## What is being asked:
In the records below, find the line containing "The width and" and the line containing "Screen dimensions: 1512x803"; please repeat exactly the lines from one to the other, both included, and nothing more.

[Excerpted data — start]

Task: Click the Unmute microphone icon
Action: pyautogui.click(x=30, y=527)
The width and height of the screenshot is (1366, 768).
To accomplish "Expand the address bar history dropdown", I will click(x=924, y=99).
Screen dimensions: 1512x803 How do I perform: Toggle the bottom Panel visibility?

[Excerpted data — finish]
[Excerpted data — start]

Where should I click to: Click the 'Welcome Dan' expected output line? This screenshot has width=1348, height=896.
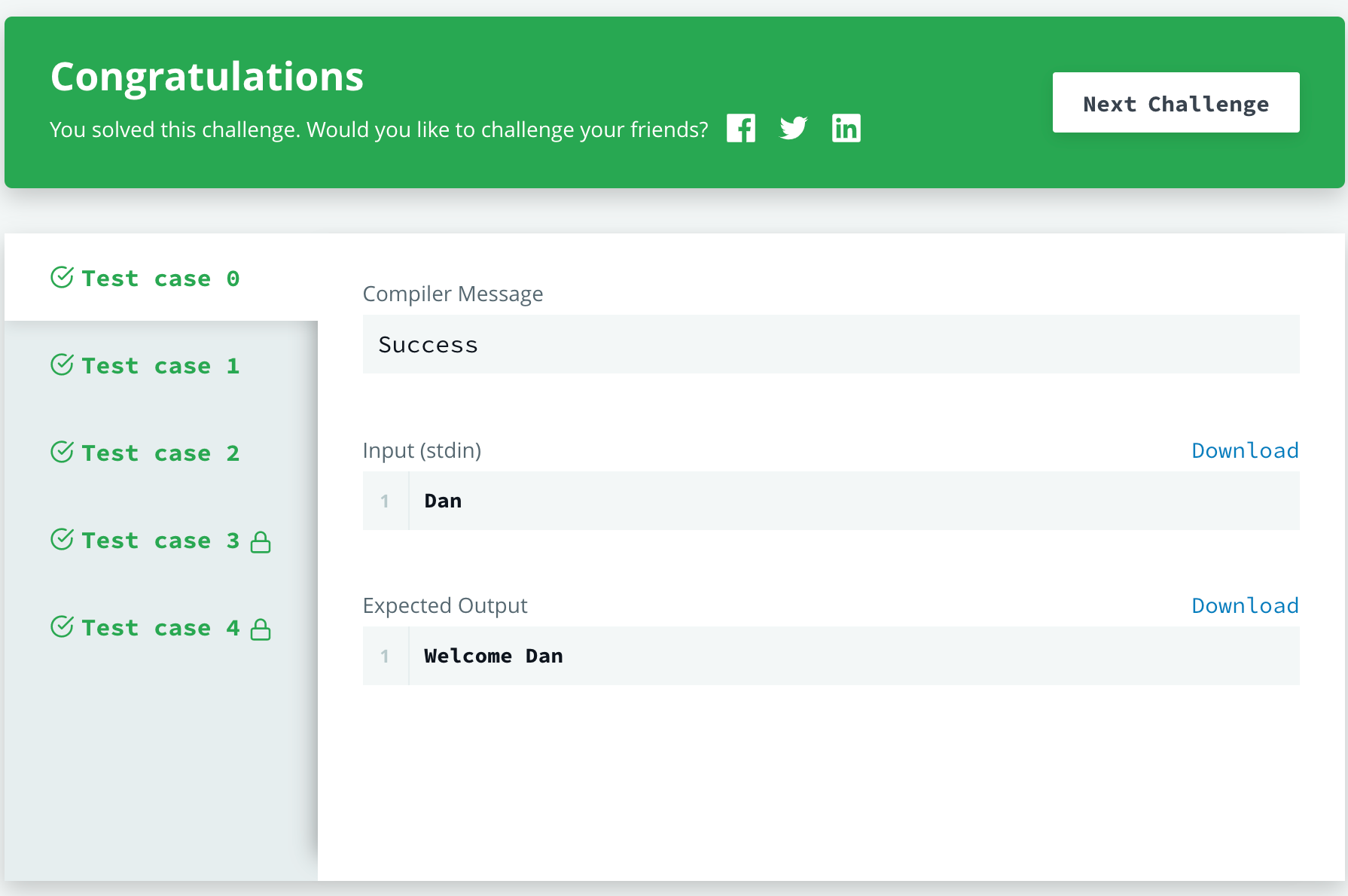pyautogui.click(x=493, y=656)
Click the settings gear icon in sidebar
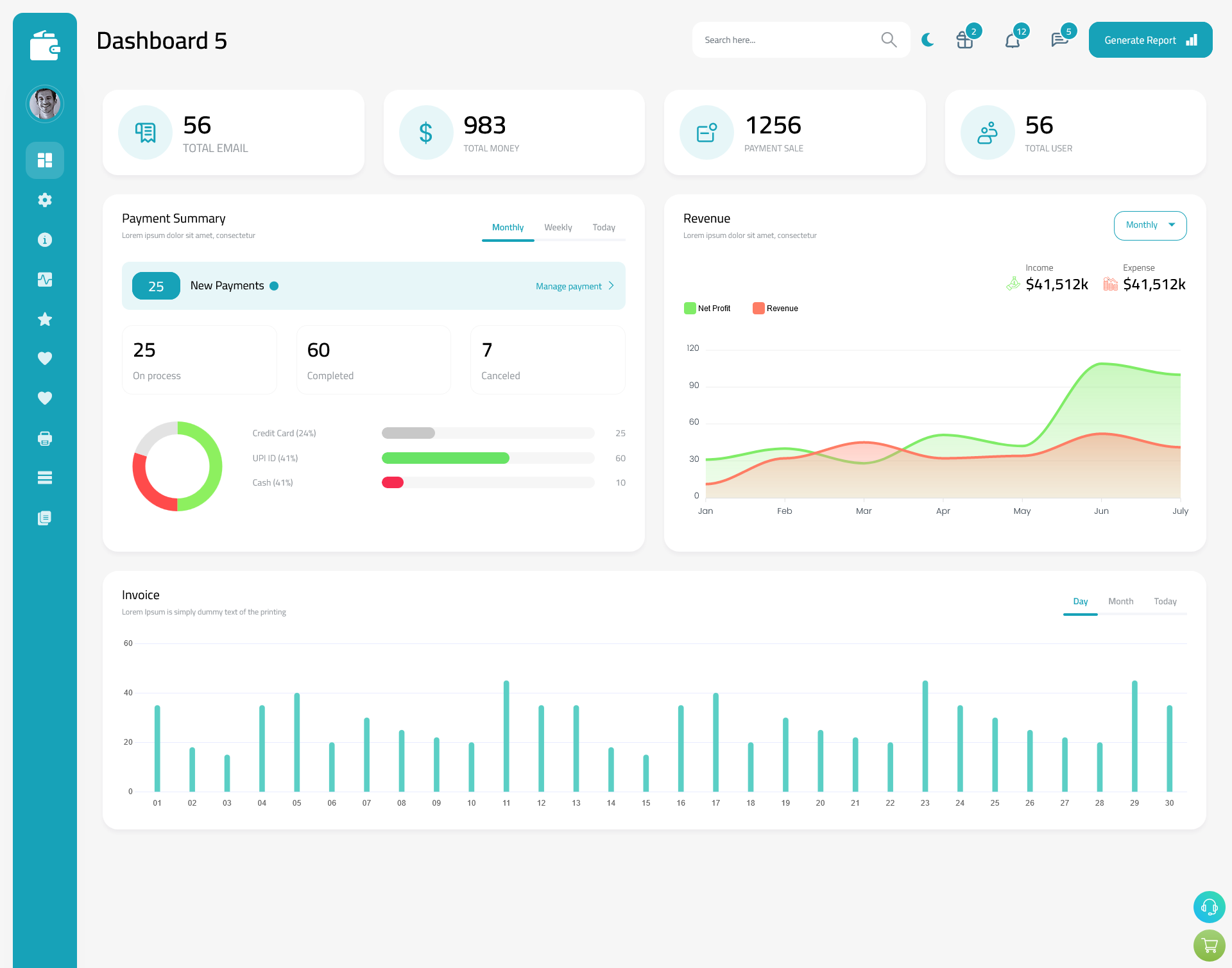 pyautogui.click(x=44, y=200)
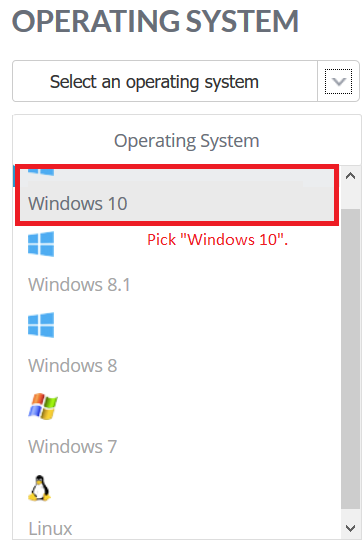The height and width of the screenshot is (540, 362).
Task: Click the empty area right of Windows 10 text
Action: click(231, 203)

[Excerpted data — finish]
[Excerpted data — start]

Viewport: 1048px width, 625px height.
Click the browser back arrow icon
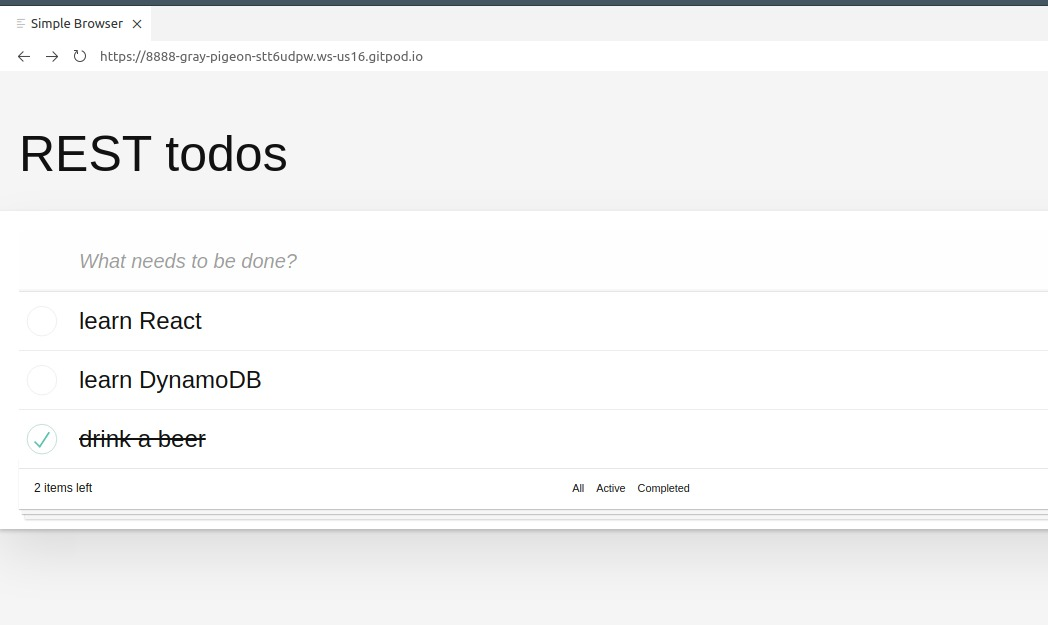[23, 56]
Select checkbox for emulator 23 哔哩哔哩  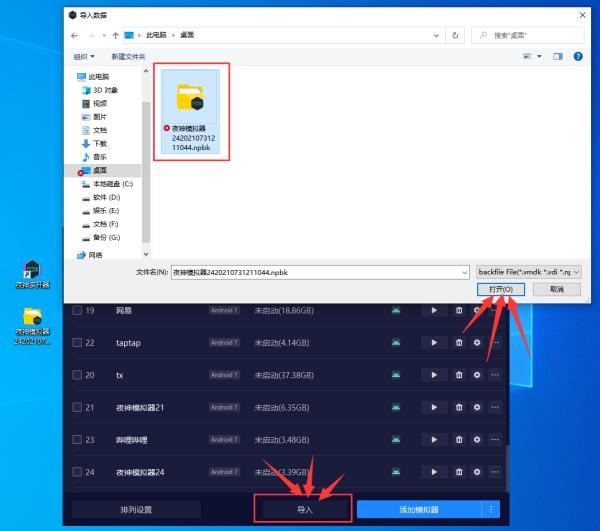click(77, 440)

[Excerpted data — finish]

## Solution to the exercise:
The width and height of the screenshot is (1366, 768).
To accomplish "Expand the address bar history dropdown", I will click(x=924, y=99).
Screen dimensions: 1512x803 How do I perform: Toggle the bottom Panel visibility?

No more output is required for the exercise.